Surgery Partners cuts its debt load
Surgery Partners, a Nasdaq-listed ambulatory surgery center operator, announced an $800 million primary offering yesterday, with its largest shareholder, Bain Capital, contributing $225 million.
Why it matters: The move delevers Surgery Partners’ balance sheet from 6x to around 4.2x — at a time when investors aren’t taking kindly to strategics with heavy debt loads — and better positions it for M&A in a buyer’s market, executive chairman Wayne DeVeydt tells Axios
- It's also the largest 100% primary raise in health care this year, per Dealogic.
Details: A new anchor investor came in as part of the raise, which DeVeydt characterized as a household name and which Bain Capital's Andrew Kaplan called a “major public markets investor.”

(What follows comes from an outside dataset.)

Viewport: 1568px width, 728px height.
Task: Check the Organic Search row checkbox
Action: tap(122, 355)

Of note: Bain, at year five of its investment in Surgery Partners, elected to double down instead of exit.
- Bain Capital's name held weight when Surgery Partners was on the roadshow circuit, particularly in a tightened financing market, DeVeydt says.

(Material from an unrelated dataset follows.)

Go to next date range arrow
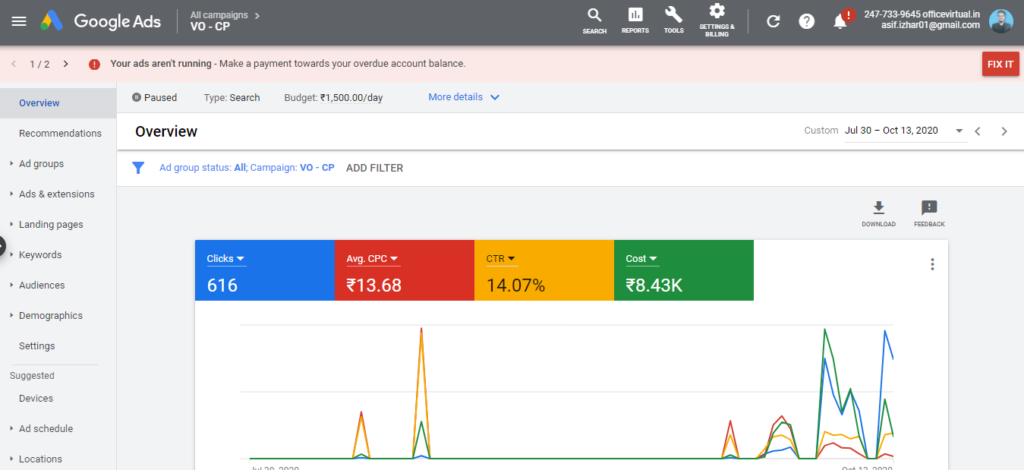Viewport: 1024px width, 470px height. (1004, 131)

What’s next: Surgery Partners has been an active acquirer of ambulatory surgery centers (ASCs), with its annual deal pipeline worth north of $200 million, DeVeydt says.

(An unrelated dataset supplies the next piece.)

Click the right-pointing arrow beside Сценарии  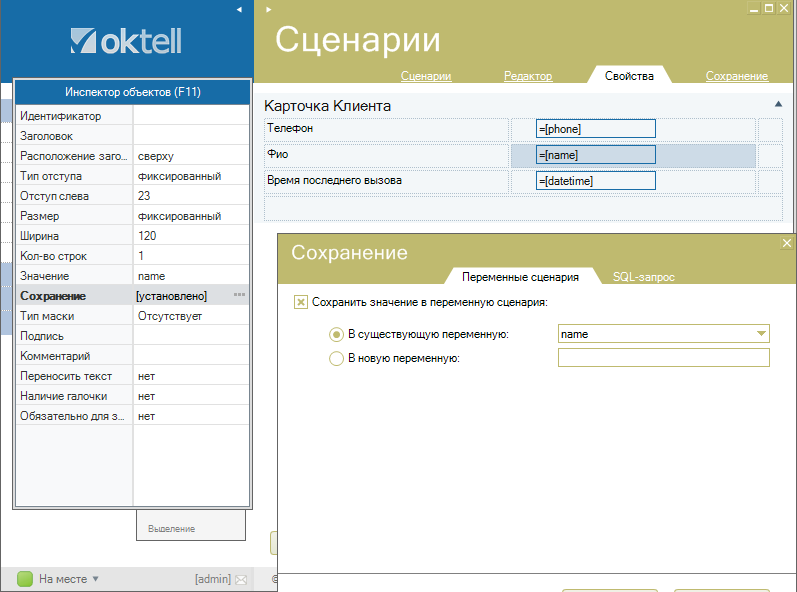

- “We have offers out for half of that, with the other half under LOI and doing due diligence,” he adds.
- The company’s bread-and-butter is ASCs that offer procedures typically insulated from economic downturns, such as those in musculoskeletal health, ophthalmology and gastroenterology.
- Surgery Partners often takes a 51% to 60% stake in targets, which tend to be independently owned businesses, striking more of a partnership than a strict buyout.
- DeVeydt expects to acquire on an aggressive clip amid an uncertain macroeconomic environment. "It's exactly at these moments that smaller facilities are looking for a partner," he says.